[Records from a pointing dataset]
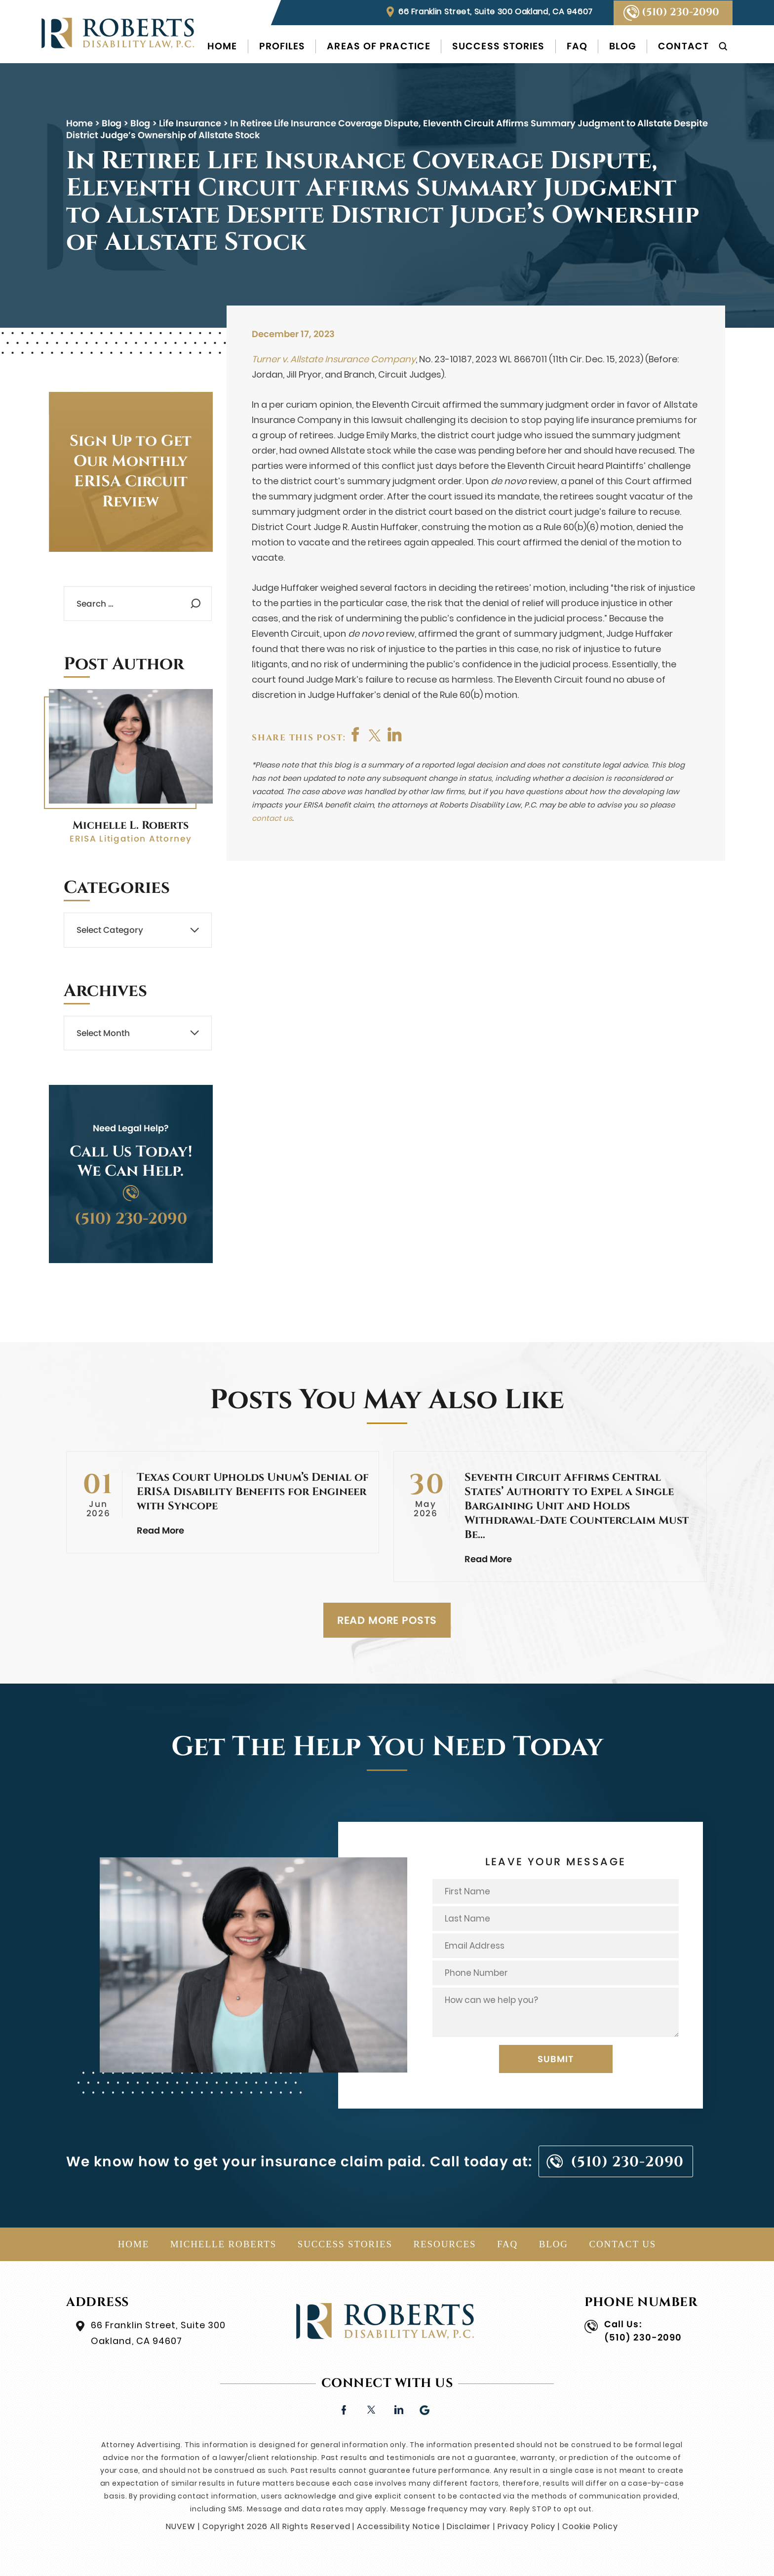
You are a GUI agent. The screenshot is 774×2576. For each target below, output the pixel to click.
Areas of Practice (378, 46)
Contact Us (622, 2244)
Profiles (282, 46)
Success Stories (498, 46)
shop (395, 734)
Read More (160, 1530)
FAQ (577, 46)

#### Requirement:
Please reproduce the listing above verbatim, leaving out the picture.

#### Problem solution:
You are a GUI agent. The screenshot is 774×2576. For each target below, output the pixel to click.
Areas of Practice (378, 46)
Contact Us (622, 2244)
Profiles (282, 46)
Success Stories (498, 46)
shop (395, 734)
Read More (160, 1530)
FAQ (577, 46)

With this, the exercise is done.